▶ **WHAT TO WORK ON**: Pull out every line of the records below that contains the word "Screenshot", copying each one in full.

▶ **TASK INPUT**:
..........
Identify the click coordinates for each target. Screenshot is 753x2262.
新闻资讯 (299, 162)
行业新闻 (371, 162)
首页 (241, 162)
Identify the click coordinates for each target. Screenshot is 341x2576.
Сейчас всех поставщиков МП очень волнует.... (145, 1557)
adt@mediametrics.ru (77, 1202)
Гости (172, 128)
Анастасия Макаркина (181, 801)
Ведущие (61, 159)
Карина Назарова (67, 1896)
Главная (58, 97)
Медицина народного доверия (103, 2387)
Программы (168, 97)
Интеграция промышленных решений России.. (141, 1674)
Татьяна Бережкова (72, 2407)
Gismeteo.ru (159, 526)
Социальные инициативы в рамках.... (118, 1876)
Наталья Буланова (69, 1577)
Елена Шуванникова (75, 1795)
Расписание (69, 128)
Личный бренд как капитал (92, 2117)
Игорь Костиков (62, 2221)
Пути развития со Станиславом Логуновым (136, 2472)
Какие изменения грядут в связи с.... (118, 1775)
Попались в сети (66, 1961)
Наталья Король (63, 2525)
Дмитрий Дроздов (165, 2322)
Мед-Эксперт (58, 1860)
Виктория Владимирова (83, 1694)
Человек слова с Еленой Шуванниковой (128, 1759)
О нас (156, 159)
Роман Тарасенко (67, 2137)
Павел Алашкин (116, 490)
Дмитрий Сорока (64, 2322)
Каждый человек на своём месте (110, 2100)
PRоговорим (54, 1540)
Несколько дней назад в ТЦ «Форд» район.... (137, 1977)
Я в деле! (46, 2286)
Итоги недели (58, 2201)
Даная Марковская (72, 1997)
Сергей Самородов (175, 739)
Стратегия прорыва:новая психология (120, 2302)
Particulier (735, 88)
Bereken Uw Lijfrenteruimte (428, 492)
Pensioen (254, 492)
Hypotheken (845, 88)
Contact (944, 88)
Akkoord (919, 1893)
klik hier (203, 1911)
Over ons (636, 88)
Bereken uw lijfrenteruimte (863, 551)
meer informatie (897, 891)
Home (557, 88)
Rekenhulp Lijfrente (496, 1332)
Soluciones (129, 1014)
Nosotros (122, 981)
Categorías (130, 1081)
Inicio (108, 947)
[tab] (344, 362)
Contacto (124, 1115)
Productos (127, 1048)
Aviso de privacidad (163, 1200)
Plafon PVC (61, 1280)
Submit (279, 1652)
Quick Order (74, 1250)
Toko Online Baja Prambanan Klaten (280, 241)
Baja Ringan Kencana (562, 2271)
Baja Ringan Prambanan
..........
▶ **CORRECT RESULT**:
Identify the click coordinates for each target. Screenshot is 753x2262.
Identify the click coordinates for each target. Screenshot is 341x2576.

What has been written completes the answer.